Against Tavily (this vault’s default research-search MCP): Tavily’s own toolset (search, extract, crawl, map, research) overlaps heavily with Firecrawl’s Search/Scrape/Crawl/Map surface, so a Firecrawl article pitched purely as “another way to search the web” would be redundant with what’s already wired in. The differentiated angle is Monitor — Tavily’s tools are all pull/request-response, with nothing that runs on a schedule, diffs, judges, and pushes a webhook.
Try It
- Free-tier smoke test: the keyless 1,000-credit/month tier needs no signup — try
firecrawl-scrapeorfirecrawl-search(already installed as skills in this environment) against a page you care about before committing to a paid plan. - Replace a DIY watchlist with
/monitor. This vault’s own Watch operation (karpathy-obsidian-vault-main-2/CLAUDE.md§ Watch) hand-rolls a simplified version of exactly what Firecrawl Monitor does — fetchwiki/watchlist.mdURLs, diff againstai-research/watchlist-snapshots/, filter cosmetic vs. meaningful changes — but only runs when a session manually triggers “check watchlist.” A Firecrawl page/site monitor with a webhook could make that genuinely autonomous instead of session-triggered. - Try web-scale monitoring for competitor or regulatory tracking — a
search-type monitor with a tightgoal(e.g. “alert only on new dental-marketing-agency service launches, ignore blog posts”) is a lighter-weight alternative to a full crawl4ai/Tavily research pass for “did anything new happen” questions that recur on a schedule. - Benchmark Scrape against crawl4ai on the same 20 URLs for token count and per-page cost before picking one as your default — see crawl4ai’s own Try It section for the mirror version of this suggestion.
Related
- crawl4ai — the self-hosted, free, Apache-2.0 counterpart; genuinely overlapping on scrape/crawl, no equivalent to Monitor.
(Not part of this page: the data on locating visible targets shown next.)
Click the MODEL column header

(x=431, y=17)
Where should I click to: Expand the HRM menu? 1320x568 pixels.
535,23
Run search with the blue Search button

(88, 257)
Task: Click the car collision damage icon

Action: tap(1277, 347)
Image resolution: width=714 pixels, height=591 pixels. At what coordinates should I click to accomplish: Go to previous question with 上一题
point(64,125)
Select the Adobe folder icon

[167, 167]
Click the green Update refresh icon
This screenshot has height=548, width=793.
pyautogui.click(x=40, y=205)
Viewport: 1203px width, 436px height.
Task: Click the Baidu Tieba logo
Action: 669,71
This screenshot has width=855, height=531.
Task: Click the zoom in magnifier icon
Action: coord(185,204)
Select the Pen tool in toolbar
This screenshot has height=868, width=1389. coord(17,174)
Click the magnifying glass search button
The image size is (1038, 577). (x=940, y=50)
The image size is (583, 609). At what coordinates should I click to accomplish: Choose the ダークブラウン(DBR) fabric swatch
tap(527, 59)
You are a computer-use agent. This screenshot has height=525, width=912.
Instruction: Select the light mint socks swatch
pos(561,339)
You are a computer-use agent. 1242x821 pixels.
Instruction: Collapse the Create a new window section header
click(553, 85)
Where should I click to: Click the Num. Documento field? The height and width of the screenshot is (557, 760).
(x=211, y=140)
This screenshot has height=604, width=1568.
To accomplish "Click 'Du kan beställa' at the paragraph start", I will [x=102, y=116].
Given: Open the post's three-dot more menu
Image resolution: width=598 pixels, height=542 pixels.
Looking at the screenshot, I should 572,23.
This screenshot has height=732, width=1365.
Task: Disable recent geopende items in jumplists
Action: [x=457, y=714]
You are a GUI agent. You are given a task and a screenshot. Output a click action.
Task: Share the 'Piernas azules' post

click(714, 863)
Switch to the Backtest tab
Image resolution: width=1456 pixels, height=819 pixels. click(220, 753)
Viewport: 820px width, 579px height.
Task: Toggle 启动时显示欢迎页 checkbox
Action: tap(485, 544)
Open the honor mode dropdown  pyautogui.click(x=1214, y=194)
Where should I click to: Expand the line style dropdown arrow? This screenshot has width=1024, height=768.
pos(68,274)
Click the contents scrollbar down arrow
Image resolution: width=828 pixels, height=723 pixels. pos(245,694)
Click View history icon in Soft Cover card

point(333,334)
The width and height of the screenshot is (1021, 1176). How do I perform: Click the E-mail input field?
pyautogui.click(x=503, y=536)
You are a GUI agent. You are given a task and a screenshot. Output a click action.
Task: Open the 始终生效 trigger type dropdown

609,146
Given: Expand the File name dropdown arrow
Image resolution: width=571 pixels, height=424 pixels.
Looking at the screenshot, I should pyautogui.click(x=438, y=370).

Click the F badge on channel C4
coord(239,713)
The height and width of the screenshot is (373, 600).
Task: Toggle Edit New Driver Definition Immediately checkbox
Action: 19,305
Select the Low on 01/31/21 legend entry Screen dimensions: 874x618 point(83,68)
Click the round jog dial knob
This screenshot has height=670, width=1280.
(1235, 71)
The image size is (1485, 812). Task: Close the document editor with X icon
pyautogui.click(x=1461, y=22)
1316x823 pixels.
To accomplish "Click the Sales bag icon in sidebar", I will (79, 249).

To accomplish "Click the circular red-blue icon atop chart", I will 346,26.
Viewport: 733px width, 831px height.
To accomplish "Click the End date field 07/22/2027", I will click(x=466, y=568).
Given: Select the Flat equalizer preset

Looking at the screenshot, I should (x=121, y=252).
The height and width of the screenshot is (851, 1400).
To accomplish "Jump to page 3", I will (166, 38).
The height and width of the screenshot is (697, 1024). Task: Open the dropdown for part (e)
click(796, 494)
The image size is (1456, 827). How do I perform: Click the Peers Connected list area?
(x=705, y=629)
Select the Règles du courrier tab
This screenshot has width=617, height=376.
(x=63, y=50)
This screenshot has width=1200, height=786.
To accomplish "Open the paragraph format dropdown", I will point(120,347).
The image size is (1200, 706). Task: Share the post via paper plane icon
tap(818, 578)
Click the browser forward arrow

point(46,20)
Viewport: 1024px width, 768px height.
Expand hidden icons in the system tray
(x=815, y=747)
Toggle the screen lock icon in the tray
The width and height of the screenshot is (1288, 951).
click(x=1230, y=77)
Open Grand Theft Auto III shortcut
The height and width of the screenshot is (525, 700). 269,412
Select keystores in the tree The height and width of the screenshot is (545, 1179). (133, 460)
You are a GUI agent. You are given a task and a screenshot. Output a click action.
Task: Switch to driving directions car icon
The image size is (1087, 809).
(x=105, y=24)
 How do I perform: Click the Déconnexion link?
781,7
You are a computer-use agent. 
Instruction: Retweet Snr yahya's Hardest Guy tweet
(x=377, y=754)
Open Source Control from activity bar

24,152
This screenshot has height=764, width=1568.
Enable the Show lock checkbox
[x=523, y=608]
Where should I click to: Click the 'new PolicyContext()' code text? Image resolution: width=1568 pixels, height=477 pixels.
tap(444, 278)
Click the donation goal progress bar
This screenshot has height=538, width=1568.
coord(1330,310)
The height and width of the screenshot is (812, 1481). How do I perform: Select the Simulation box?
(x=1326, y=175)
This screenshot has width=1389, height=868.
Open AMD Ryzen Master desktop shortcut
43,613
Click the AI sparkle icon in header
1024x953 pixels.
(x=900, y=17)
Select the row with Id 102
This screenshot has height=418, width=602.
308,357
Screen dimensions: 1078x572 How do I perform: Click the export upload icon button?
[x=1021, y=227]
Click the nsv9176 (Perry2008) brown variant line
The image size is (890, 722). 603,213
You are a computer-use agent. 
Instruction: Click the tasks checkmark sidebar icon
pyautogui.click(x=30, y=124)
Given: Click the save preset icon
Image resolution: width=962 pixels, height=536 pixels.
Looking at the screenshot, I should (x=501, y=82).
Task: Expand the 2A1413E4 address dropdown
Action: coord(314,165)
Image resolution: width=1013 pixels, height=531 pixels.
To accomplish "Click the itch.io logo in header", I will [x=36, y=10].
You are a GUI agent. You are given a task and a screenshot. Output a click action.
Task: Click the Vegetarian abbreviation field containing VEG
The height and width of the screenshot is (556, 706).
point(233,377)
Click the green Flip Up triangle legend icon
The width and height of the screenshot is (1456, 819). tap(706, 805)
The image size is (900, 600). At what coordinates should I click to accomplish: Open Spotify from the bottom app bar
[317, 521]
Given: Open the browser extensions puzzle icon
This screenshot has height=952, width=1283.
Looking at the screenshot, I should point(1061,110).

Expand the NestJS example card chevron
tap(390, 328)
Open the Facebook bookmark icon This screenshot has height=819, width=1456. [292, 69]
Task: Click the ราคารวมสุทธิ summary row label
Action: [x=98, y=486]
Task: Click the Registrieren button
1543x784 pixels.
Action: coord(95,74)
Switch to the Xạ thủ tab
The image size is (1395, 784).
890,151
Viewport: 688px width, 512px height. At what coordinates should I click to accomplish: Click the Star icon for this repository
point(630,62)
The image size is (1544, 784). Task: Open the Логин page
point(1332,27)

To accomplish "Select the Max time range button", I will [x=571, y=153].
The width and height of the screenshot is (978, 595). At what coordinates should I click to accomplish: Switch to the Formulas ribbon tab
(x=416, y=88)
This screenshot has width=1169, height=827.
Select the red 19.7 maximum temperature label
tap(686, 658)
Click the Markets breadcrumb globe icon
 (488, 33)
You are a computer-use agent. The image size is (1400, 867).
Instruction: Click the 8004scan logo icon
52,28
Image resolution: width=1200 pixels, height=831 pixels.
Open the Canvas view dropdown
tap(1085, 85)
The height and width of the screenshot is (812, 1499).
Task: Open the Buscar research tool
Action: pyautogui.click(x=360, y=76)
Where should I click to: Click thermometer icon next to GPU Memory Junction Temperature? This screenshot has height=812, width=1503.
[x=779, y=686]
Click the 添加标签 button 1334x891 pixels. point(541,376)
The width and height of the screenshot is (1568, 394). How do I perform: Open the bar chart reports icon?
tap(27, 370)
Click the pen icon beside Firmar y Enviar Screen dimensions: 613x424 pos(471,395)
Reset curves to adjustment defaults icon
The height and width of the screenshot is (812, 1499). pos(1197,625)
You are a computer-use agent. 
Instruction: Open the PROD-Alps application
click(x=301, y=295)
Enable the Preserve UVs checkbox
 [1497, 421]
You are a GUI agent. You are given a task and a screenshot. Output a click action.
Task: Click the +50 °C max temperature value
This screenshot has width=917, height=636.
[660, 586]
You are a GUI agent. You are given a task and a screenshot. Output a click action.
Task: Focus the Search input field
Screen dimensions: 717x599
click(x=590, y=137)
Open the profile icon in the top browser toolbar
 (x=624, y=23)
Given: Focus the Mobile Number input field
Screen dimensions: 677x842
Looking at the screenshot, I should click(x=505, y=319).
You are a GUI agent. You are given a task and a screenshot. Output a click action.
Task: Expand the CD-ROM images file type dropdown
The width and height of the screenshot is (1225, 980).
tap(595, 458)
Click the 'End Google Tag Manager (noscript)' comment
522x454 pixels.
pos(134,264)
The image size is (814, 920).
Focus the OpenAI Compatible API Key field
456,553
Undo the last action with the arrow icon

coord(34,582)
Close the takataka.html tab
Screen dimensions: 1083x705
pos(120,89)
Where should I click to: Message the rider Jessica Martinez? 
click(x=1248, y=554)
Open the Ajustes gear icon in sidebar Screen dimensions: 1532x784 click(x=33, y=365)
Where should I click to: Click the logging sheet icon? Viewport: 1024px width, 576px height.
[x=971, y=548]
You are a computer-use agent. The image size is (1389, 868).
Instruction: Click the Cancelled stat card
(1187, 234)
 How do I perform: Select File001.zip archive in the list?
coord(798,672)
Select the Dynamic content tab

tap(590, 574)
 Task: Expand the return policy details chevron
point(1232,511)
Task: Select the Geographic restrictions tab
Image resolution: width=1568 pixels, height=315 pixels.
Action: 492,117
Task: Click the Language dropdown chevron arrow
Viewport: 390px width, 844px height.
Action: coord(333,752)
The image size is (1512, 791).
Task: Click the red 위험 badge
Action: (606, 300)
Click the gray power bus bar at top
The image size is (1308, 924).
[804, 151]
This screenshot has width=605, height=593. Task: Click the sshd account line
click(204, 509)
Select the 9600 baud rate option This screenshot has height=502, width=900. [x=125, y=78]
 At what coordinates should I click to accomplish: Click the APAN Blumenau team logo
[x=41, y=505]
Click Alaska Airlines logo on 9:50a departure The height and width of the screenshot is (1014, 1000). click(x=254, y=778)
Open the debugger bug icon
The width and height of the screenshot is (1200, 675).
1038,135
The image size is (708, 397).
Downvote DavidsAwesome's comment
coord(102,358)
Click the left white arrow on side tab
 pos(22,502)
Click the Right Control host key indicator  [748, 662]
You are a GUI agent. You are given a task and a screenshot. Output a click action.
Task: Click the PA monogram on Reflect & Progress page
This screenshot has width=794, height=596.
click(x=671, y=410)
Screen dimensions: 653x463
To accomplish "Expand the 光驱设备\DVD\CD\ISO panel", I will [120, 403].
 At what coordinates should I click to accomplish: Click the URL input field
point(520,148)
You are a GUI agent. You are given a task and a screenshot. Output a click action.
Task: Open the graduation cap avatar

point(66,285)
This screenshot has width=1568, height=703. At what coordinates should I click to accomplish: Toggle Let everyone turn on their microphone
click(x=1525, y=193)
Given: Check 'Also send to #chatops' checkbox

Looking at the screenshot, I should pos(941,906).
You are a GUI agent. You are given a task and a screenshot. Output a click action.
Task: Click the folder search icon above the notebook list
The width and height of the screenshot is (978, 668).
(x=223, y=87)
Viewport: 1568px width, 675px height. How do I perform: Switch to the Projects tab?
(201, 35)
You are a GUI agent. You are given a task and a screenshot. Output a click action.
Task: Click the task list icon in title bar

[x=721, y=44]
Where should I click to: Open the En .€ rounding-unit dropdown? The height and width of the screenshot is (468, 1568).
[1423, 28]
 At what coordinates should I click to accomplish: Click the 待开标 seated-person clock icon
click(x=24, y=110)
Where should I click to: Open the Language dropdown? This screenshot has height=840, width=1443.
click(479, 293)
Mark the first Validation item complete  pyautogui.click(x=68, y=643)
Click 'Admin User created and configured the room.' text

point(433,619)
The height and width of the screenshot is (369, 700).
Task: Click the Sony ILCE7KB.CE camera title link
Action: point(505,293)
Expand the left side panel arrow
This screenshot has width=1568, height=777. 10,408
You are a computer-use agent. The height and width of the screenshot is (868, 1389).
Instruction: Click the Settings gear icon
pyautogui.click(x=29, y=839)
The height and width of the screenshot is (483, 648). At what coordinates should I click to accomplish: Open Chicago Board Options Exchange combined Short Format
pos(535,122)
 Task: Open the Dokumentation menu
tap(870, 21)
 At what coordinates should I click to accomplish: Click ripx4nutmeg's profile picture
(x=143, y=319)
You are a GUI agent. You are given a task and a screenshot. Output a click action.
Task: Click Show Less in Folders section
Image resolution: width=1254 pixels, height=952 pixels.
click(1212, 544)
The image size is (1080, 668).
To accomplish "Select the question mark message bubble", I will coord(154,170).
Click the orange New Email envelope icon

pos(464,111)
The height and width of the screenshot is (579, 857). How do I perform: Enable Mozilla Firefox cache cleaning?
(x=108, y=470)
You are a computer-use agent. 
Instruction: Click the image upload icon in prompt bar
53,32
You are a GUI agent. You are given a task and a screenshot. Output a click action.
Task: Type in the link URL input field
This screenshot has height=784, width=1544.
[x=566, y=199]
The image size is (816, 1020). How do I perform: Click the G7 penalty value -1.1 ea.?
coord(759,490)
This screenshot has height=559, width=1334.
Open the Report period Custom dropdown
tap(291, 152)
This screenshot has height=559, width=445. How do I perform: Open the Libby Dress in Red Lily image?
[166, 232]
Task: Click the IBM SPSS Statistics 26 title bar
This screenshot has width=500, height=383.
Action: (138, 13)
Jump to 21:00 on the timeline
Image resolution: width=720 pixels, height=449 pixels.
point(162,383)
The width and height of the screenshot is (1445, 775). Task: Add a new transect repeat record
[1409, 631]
- TinyFish — Web Infra APIs for AI Agents — another managed fetch/search/browser API in the same competitive set; crawl4ai’s article already names Firecrawl as a competitor to both.
- Browserbase Autobrowse — managed browser harness; Firecrawl’s Interact capability covers similar click/fill/navigate ground via a different architecture.
- CloakBrowser — dedicated anti-bot/stealth tool; worth comparing against Firecrawl’s 96%-coverage claim for hard-to-scrape targets.
- The Agent-Readable Web — the thesis Firecrawl’s whole product surface (and especially web-scale Monitor) instantiates: making the existing human web legible and actionable for agents without the site’s cooperation.
- Cowork + Apify Scraping — a per-actor marketplace alternative for platform-specific scraping Firecrawl’s generic crawler doesn’t reach as deeply.
Open Questions
- Is
/monitor(with its AI judge) available on the self-hosted AGPL deployment, or is it cloud/hosted-only? The docs’ code samples use an API key in a way consistent with either, and the GitHub README’s “Open Source vs Cloud” comparison doesn’t enumerate this specifically. Worth confirming before recommending Monitor to a reader who wants to self-host. - GitHub star counts were inconsistent across Firecrawl’s own pages during this research (93.9k/130K+/142.9K/143.4K cited in different places) — treat “~130K+, one of the top 100 GitHub repos” as directionally correct, not a precise figure.